The Lagos State Government has stepped up Ebola surveillance at the Murtala Muhammed International Airport (MMIA), introducing measures to limit contact between passengers arriving from high-risk countries and other travellers without disrupting airport operations.
Commissioner for Health, Akin Abayomi, said on Sunday that the move is critical as concerns grow over the resurgence of the deadly virus in parts of Central and East Africa.
Speaking after leading a high-level inspection of the airport, Mr Abayomi warned that Lagos—Nigeria’s busiest international gateway—cannot afford complacency, particularly given its experience during the country’s 2014 Ebola outbreak.
The delegation included the Special Adviser to the Governor on Health, Kemi Ogunyemi; Permanent Secretary Dayo Lajide; and senior officials from the Lagos State Public Health Emergency Operations Centre (PHEOC). They were received by airport authorities, Port Health Services, FAAN, and the NCAA.
‘A bottleneck for the virus, not for passengers’
Mr Abayomi recalled Nigeria’s successful containment of Ebola after the virus was imported from Liberia in July 2014, crediting aggressive contact tracing and frontline health workers, including the late Dr Ameyo Adadevoh.
“Our objective is to create a bottleneck for the virus, not for passengers,” he said.
He identified early detection, rapid isolation, safe evacuation of suspected cases, and enhanced digital monitoring as top priorities.
Ms Ogunyemi, the Governor’s Special Adviser on Health, described airport workers as the first line of defence. “The frontline begins here at our ports of entry,” she said.
New infrastructure, high-risk traveller channels
Airport Manager Olatokunbo Arewa confirmed that touchless sanitiser dispensers and temperature monitors are being deployed, with dedicated arrival channels for travellers from high-risk countries under consideration.
Head of Port Health Services, Lawal Abdullahi, disclosed that the airport’s Public Health Emergency Contingency Plan was updated on 18 March 2026. Passenger screening data is already shared with state epidemiology teams.
The Aeromedical Assessor of NCAA, Abayomi Asunbo, said airlines on designated international routes must comply with public health regulations before passengers are admitted into Nigeria.
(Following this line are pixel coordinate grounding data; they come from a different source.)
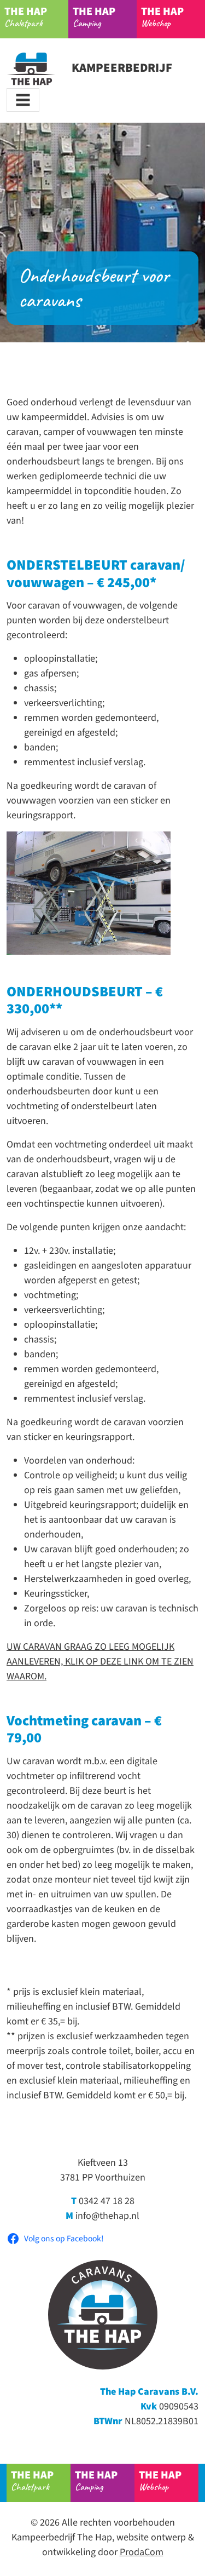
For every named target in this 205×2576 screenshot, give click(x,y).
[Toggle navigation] (23, 100)
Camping (94, 16)
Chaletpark (25, 16)
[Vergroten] (156, 845)
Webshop (162, 16)
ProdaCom (141, 2552)
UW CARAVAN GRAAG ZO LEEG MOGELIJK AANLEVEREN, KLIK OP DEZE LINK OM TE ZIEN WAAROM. (100, 1661)
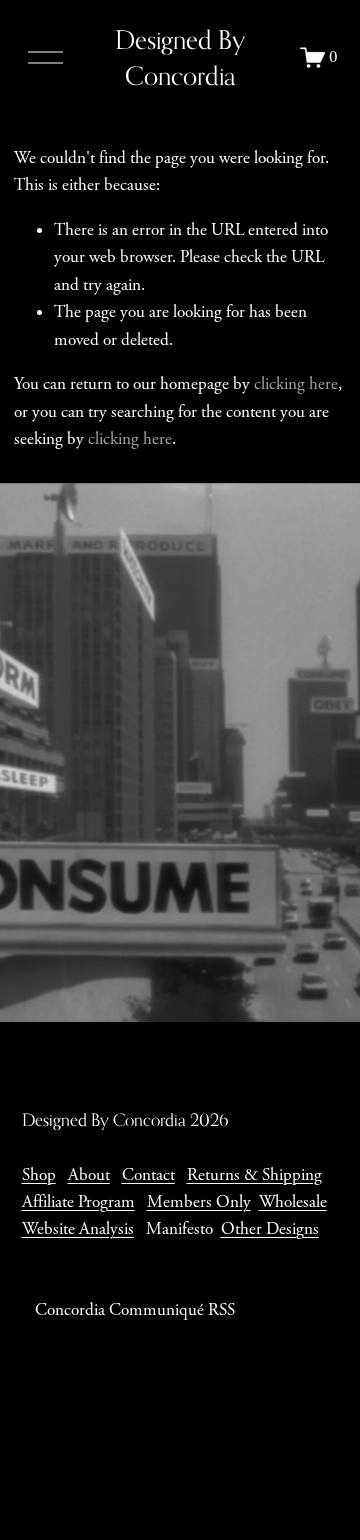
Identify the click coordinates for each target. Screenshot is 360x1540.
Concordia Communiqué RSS (135, 1310)
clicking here (296, 384)
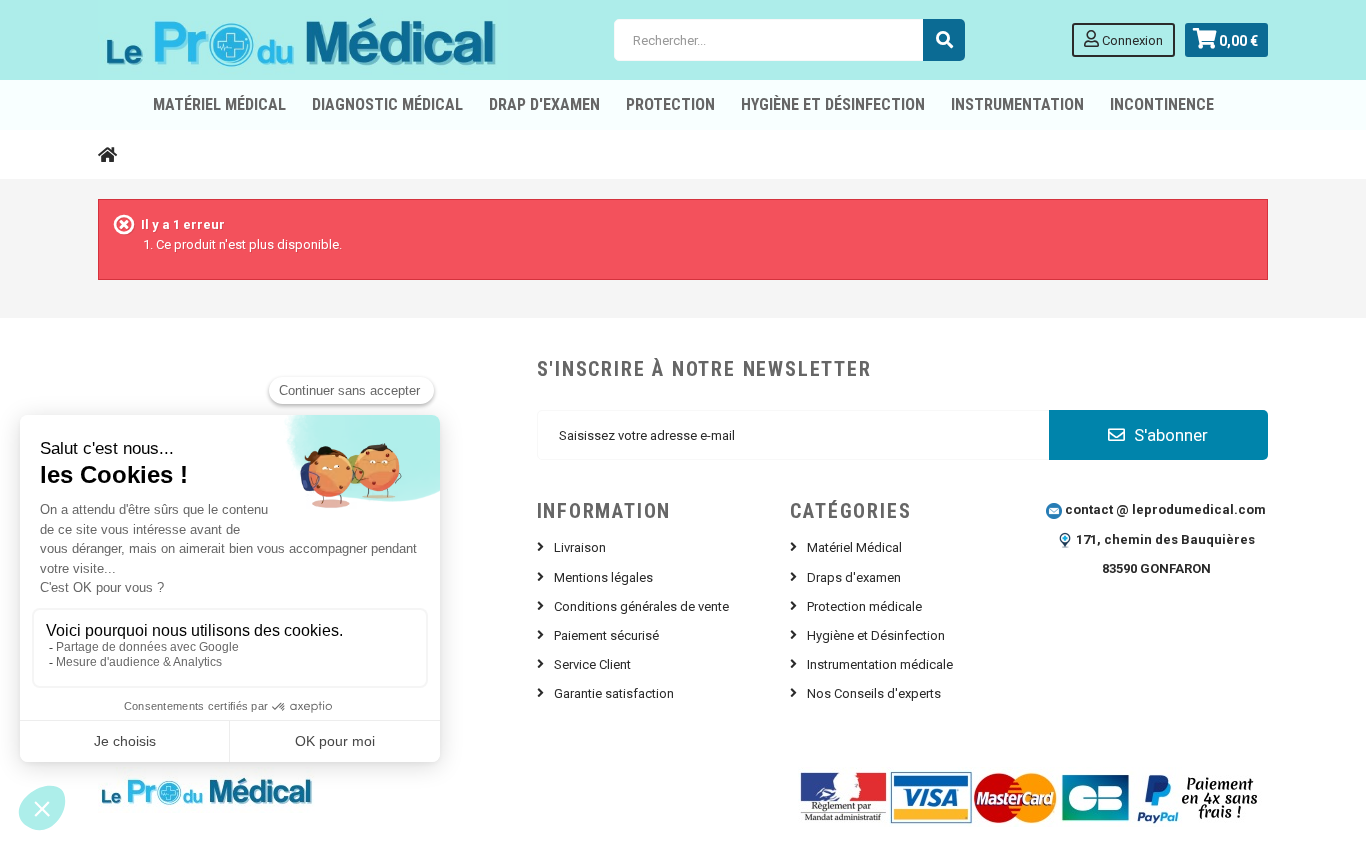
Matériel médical (219, 104)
FAAN’s General Manager of Aviation Medical Services, Bilkis Ibrahim, added that additional personal protective equipment, multilingual health advisories, and staff training programmes are being rolled out.
No confirmed case in Nigeria
The Nigeria Centre for Disease Control and Prevention maintains there is currently no Ebola case in Lagos or anywhere in the country, but has urged sustained vigilance.
The World Health Organisation reports that as of 27 May, 906 suspected cases and 223 deaths among suspected cases have been recorded in the Democratic Republic of the Congo. As of 29 May, 134 confirmed cases—including nine in Uganda—with 18 deaths have been reported across both countries. One confirmed case, a US citizen treated in the DRC, is receiving care in Germany.